In a July 23 survey of 100 attorneys in 38 states during the COVID crisis by the National Housing Law Project in San Francisco, 91% reported illegal evictions, 53% saw tenants being illegally locked out of their homes and 18% saw tenants facing intimidation and other eviction threats, even though 78% had local or state moratoriums in place at the time.

Attorneys can inform landlords of the moratoriums, negotiate on tenants’ behalf and file complaints to stop harassing behaviors such as physical threats, lockouts and turning off utilities, but “sometimes, unfortunately, people come to us too late, after having been forced out,” O’Meara said.

Landlords, too, can be unaware of the moratoriums: On Friday, Aug. 21, the day after Ige announced the moratorium extension, O’Meara was called by “a senior gentleman who wasn’t able to pay his rent; that afternoon his landlord had changed the locks and said he had to be out by Monday.”
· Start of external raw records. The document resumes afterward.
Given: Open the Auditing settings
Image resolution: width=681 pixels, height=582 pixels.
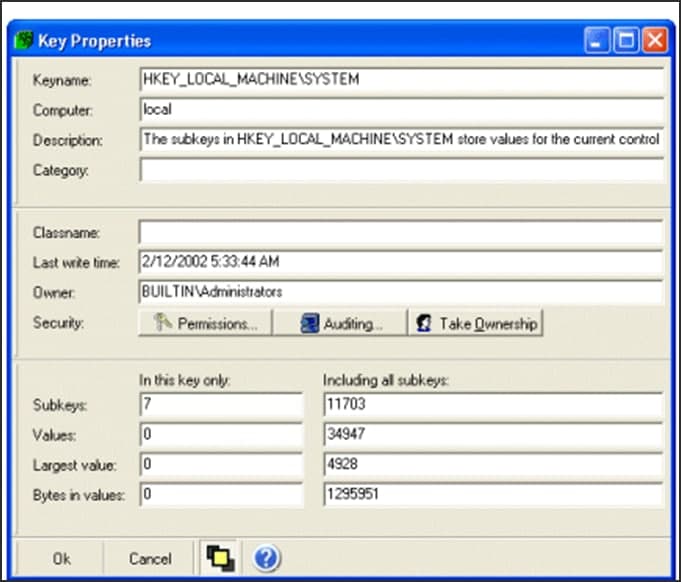Looking at the screenshot, I should point(340,324).
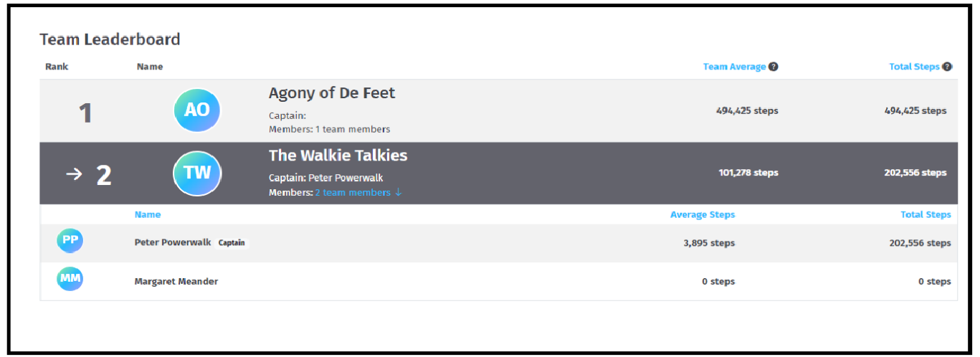Click the down arrow after team members
980x357 pixels.
tap(399, 193)
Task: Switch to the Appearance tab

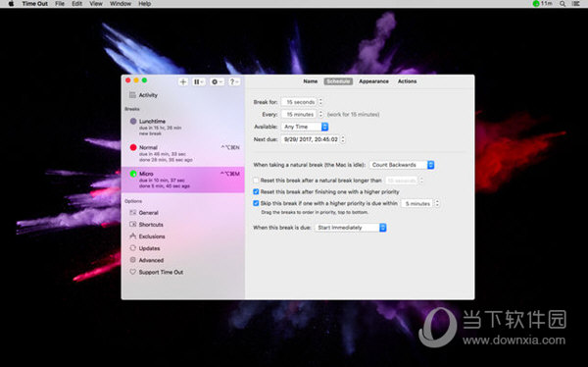Action: click(373, 81)
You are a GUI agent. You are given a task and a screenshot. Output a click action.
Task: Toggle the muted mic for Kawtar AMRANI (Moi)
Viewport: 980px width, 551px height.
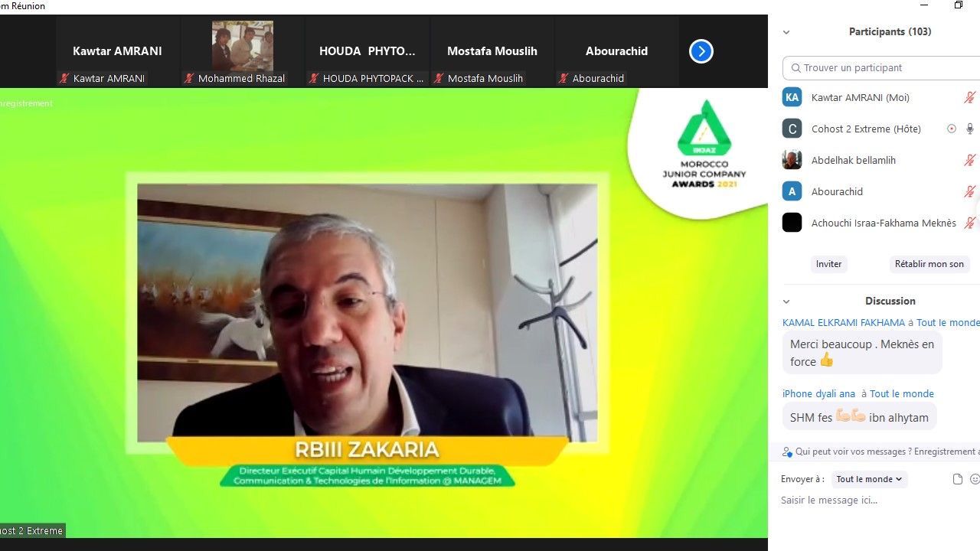[969, 97]
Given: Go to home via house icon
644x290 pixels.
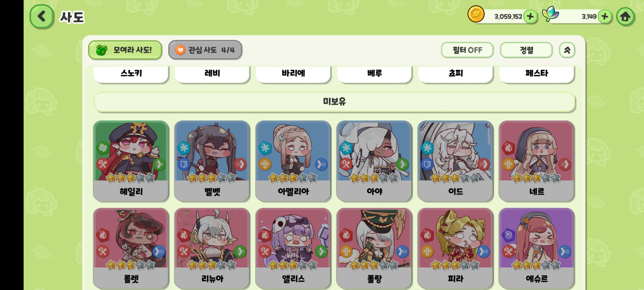Looking at the screenshot, I should tap(625, 17).
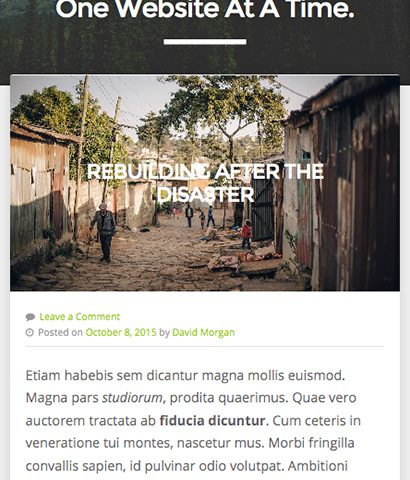410x480 pixels.
Task: Click the italic word studiorum
Action: pyautogui.click(x=132, y=398)
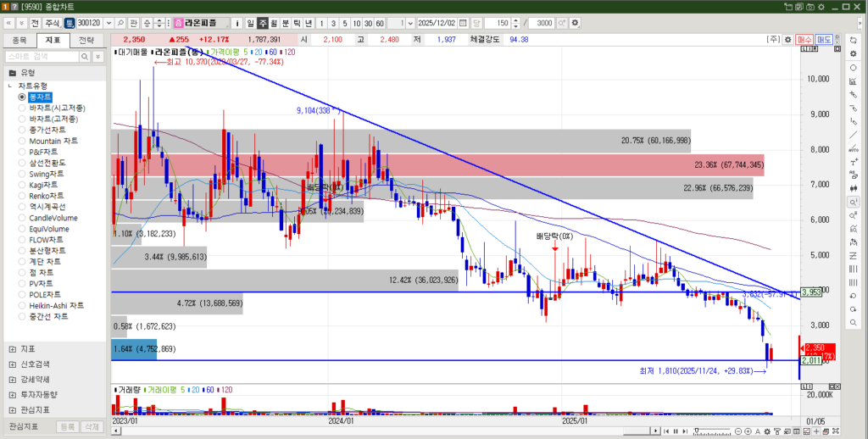Expand the 강세약세 section
The image size is (868, 439).
coord(12,379)
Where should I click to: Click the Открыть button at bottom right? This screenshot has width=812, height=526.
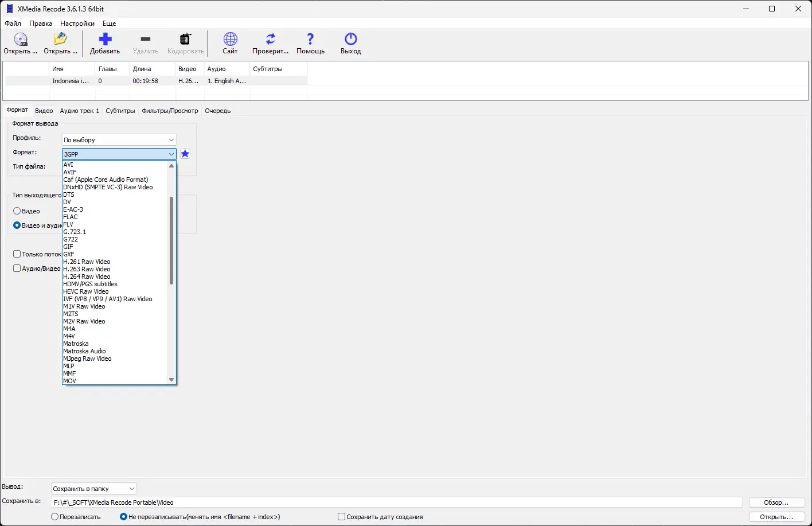click(x=776, y=516)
Over the weekend, legal aid attorneys were able to reach the landlord, who said she was unaware of the moratorium, O’Meara said; the tenant was able to stay in his home.

Meanwhile, landlord JoDee Hunt says she informs her tenants of assistance programs.

“Because we are successfully helping them get some funding, the amount owing at the end of this (moratorium) will be minimized,” said Hunt, who with her husband, Ernie Hunt, owns commercial properties and artists’ lofts in Chinatown’s Mendonca Building, residential properties in McCully and Wahiawa, and short-term vacation rentals in Volcano, Hawaii island.

“We have helped all of our commercial tenants to get the small-business CARES Act relief,” Hunt said, “but they still need customers!”

While short-term vacation rentals are nonoperative, the Hunts received personal relief in the form of an economic injury disaster loan under the federal Small Business Administration.

For the rest, “we will just take one tenant at a time and work something out that we can live with,” Hunt said, “usually, two payments a month, or we’ll break up the debt into many months of payments.”

Out of their 60 rental properties, only two out of about 40 residential tenants have left since the pandemic began, Hunt said.

One tenant, who had applied for unemployment relief in March and finally received her first benefit check, “just handed me a check for $5,000,” which covered back rent, she added.

“We have two Wahiawa tenants who are paying their commercial rent for their business but have nothing left over for apartment rent. … This is a big problem and will increase as we go on, I think,” Hunt said.

O’Meara said he and his colleagues are apprehensive about what will happen once the moratoriums end and back rent comes due; in the NHLP survey, 85% of attorneys said they expect a surge in eviction cases.

Honolulu Mayor Kirk Caldwell announced Aug. 27 that the city will provide an additional $25 million for the city’s small-business grant program started in response to the COVID-19 crisis; small-business owners, including some landlords, can apply.

Caldwell also announced that approximately $22 million is still available in the city’s Household Hardship Relief Fund Program for families and individuals in need of assistance to pay rent, mortgage, utilities, child care and other emergency expenses.

Another $50 million is being made available through the Rent Relief and Housing Assistance Program of the Hawaii Housing and Finance Development Corp., a state agency, O’Meara said.

RENTAL ASSISTANCE

>> Those seeking relief sources and application guidance should visit covidkokua.com, hihousinghelp.com and call 211 (Aloha United Way).

>> A comprehensive listing of resources for landlords and tenants losing income due to the pandemic can be found on the Honolulu Board of Realtors website at hicentral.com/covid-19.

Correction: A previous version of this story misidentified the Honolulu Board of Realtors and mischaracterized the results of the organization’s survey on tenants who were unable to pay rent.